* _Task material_:
━━━━

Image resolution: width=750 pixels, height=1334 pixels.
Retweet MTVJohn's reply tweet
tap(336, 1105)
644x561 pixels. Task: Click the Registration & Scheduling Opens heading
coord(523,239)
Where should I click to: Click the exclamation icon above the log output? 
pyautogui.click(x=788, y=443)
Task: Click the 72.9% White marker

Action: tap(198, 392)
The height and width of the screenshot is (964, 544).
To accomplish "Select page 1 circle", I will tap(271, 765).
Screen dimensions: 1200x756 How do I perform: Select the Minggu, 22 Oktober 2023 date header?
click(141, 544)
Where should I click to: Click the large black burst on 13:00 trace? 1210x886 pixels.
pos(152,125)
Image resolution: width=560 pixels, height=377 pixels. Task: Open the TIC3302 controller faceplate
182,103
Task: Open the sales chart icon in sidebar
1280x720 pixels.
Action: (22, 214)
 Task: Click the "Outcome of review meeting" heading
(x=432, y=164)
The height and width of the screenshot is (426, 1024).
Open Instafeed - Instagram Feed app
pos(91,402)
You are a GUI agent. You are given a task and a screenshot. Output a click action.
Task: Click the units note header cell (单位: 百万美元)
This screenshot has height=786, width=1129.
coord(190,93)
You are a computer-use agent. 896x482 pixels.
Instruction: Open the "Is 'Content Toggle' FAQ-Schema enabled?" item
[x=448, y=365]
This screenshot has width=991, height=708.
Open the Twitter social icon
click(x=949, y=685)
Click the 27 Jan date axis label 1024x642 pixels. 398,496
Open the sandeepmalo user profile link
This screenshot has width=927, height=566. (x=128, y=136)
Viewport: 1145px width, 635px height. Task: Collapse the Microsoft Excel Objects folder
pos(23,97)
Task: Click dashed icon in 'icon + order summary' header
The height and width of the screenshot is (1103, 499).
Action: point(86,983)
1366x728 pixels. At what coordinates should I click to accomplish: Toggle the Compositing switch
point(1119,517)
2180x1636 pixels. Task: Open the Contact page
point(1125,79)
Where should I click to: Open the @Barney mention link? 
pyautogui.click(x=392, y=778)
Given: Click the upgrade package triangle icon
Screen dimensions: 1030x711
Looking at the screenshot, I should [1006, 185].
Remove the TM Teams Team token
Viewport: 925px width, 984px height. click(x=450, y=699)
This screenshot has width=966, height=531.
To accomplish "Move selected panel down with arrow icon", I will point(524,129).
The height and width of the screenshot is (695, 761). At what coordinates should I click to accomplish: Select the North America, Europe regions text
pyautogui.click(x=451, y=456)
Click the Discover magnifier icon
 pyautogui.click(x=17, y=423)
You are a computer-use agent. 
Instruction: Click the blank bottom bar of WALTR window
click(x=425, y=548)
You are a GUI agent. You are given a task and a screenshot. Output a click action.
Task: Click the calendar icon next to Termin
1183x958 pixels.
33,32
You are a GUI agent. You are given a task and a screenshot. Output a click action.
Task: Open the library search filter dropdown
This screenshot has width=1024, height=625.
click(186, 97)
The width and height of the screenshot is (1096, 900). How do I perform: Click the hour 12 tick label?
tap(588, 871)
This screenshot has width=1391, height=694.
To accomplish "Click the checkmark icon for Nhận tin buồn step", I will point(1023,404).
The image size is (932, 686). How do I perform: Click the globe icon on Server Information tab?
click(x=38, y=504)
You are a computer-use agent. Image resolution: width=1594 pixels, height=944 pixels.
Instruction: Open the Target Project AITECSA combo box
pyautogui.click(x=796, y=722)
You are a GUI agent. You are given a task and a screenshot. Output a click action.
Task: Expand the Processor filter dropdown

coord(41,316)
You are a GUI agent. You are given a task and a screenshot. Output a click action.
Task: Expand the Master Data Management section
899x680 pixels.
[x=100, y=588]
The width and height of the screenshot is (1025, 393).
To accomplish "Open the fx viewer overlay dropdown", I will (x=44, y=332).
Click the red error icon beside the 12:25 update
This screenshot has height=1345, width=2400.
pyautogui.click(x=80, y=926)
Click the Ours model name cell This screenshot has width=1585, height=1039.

━━━━

* _Prompt_:
Beginning with the line that has "Task: Expand the Master", set down each line through the last one above, exactly, and nothing else.

* _Result for this task_:
Task: Expand the Master Data Management section
899x680 pixels.
[x=100, y=588]
The width and height of the screenshot is (1025, 393).
To accomplish "Open the fx viewer overlay dropdown", I will (x=44, y=332).
Click the red error icon beside the 12:25 update
This screenshot has height=1345, width=2400.
pyautogui.click(x=80, y=926)
Click the Ours model name cell This screenshot has width=1585, height=1039.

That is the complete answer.